Jessie Dawson welcomes the $9.3 million Ottawa is spending to create 500 industrial training spots for aboriginals.
But the Kwanlin Dun First Nation councillor hopes the Yukon’s swelling mining industry doesn’t bring major social ills with it.
“These impacts affect our way of life,” said Dawson.
Her comments prefaced an announcement that Ottawa will contribute $9.3 million to a five-year, $17-million Yukon training initiative.
The Partnership, People, Production: Get Into It program will train about 500 aboriginal people over five years for long-term jobs in the mining industry.
“Employers are hard-pressed to find skills and talent to make enterprises successful,” said Intergovernmental Affair Minister Rona Ambrose, who made the announcement Tuesday.
The program is part of Ottawa’s Aboriginal Skills and Employment Partnership initiative created in 2003.
Almost 9,000 jobs — 6,500 of them permanent — will be created by the initiative, said Ambrose.
The creation of long-term jobs is key to success of the program, said Dawson.

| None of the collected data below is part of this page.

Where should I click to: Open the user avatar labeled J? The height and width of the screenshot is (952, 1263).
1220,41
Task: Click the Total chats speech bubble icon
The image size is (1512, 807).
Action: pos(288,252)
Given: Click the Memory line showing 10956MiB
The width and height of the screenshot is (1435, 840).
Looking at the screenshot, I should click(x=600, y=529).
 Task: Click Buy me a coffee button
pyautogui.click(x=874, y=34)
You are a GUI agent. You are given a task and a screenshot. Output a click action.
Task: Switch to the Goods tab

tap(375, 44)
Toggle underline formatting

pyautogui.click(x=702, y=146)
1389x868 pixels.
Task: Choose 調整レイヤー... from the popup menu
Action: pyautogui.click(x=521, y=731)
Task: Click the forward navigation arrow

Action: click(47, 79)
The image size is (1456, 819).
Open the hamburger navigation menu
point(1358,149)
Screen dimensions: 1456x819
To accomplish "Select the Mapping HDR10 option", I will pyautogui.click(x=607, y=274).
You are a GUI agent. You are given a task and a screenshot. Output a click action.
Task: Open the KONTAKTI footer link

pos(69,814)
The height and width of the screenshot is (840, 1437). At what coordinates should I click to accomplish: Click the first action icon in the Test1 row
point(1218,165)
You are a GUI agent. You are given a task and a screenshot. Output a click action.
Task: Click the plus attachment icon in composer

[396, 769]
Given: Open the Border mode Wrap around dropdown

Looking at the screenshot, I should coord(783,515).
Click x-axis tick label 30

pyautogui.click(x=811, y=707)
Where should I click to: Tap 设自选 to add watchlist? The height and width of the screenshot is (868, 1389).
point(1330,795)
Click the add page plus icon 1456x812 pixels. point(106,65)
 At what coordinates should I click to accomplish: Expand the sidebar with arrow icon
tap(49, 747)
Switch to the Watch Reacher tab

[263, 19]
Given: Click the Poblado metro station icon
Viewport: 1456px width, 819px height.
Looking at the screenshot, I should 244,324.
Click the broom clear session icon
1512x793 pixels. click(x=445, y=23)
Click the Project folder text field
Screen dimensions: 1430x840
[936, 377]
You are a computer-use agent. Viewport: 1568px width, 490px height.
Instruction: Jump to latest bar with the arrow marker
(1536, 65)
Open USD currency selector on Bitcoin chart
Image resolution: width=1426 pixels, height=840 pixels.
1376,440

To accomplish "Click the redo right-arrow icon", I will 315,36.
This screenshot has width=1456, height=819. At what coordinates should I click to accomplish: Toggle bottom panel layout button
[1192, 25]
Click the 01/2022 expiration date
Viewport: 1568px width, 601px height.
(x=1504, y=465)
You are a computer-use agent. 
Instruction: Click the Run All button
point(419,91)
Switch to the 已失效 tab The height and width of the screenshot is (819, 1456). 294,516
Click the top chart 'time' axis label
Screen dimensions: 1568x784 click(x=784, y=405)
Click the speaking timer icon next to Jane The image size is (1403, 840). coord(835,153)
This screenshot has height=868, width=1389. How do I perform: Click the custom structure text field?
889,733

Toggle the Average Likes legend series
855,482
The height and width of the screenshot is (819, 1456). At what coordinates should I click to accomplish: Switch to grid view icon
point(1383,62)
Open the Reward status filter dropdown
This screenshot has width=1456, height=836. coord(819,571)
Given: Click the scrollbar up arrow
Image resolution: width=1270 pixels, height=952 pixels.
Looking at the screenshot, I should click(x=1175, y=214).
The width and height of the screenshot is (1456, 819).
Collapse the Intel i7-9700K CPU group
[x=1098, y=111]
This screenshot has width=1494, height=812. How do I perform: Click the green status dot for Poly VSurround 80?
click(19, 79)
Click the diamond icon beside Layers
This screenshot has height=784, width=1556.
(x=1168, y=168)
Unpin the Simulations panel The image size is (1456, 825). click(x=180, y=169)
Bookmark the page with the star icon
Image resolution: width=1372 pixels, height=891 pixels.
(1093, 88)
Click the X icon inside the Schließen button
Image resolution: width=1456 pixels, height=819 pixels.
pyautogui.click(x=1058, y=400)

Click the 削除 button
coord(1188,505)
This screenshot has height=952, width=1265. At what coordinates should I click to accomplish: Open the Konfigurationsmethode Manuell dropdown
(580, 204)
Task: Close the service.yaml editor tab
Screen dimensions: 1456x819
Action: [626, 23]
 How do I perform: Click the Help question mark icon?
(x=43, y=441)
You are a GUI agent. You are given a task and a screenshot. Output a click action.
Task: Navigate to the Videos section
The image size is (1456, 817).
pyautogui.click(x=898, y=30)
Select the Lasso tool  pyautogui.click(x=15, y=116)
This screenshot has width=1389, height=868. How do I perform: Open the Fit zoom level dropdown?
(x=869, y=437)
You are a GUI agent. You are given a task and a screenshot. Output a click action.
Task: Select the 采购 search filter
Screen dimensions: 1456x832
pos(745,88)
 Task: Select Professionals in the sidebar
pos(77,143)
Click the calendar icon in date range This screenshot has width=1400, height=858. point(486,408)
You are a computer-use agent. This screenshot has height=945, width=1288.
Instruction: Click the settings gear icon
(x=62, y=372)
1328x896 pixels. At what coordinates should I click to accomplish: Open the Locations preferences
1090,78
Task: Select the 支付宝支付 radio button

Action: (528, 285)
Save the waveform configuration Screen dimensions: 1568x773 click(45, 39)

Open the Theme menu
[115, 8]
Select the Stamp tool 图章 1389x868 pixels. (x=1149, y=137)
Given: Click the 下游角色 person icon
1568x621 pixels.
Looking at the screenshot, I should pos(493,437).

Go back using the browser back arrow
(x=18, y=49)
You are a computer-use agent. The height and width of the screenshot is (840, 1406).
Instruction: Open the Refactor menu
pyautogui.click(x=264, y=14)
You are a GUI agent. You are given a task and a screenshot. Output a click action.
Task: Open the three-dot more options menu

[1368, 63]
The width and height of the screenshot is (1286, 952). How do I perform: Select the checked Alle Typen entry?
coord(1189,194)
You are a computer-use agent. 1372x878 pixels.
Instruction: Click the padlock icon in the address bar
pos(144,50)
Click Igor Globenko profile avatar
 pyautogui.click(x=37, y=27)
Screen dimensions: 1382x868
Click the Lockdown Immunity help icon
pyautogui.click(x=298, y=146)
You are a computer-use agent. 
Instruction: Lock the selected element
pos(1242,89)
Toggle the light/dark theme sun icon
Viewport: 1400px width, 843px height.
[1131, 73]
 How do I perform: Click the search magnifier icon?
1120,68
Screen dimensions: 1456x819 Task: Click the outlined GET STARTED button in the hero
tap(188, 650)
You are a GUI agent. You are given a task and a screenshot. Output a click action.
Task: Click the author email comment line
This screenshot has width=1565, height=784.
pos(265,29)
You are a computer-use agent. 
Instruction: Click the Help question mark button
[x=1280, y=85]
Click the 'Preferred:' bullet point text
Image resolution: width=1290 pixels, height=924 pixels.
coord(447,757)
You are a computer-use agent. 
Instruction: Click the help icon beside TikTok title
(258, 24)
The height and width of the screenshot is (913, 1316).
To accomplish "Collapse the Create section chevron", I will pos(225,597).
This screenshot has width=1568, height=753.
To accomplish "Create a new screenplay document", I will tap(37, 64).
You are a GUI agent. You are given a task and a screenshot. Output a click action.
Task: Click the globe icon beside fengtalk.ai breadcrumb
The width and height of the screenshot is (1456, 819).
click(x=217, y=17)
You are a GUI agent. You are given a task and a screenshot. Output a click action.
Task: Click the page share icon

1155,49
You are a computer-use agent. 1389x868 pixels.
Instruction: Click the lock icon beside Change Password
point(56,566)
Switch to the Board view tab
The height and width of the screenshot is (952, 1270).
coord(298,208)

In an industry that is hit hard by boom-and-bust cycles, jobs can quickly disappear.
Families are broken up as jobs are found further from home, and high unemployment creates a host of social problems, she said.
“The training program is for the mining industry, but the skills learned are highly transferable,” said Bill Dunn, chair of the Yukon Mining Training Association.
Skills learned can be employed in other industries such as oil and gas, he said.
And training for chefs and administrative jobs can be used is countless areas, he added.
The association is running the program, which receives funding from Ottawa, the territory and industry partners.
Mining industry executives and watchers say they believe mining in the Yukon is poised for a big comeback.
That could keep people employed for a long time.
The Yukon’s mining industry in on the verge of revitalization, said Alexco Resources vice-president Rob McIntyre.
“In my 30 years, I’ve never it so close to a long-term, stable industry,” he said.
“First Nations people are not transient. They’ll be here for a very long time.”
Because of the growing exploration and extraction, the program will be a huge boon to the local economy, said Premier Dennis Fentie.
“This is a very timely investment and compliments the directions of the Yukon,” he said.
The copper mine at Minto has been successful attracting First Nation labour with training programs, said Dunn.
About 30 people onsite are from the Selkirk First Nation and another 30 from other First Nations.
“People are trained onsite, and then when the training is finished there’s a job you step into,” he said.
With more youth graduating from high school than in the past, First Nations are poised to take advantage of training opportunities, said Ta’an Kwach’an deputy chief Gail Anderson.
It is better to employ locals than migrant workers, she said.
“A lot of money left our economy last time,” said Anderson.
“If we train aboriginal workers, then more money will stay in the Yukon.”
The program focuses on five aspects: planning and implementation, site-specific training, onsite training, community and capacity development and administration.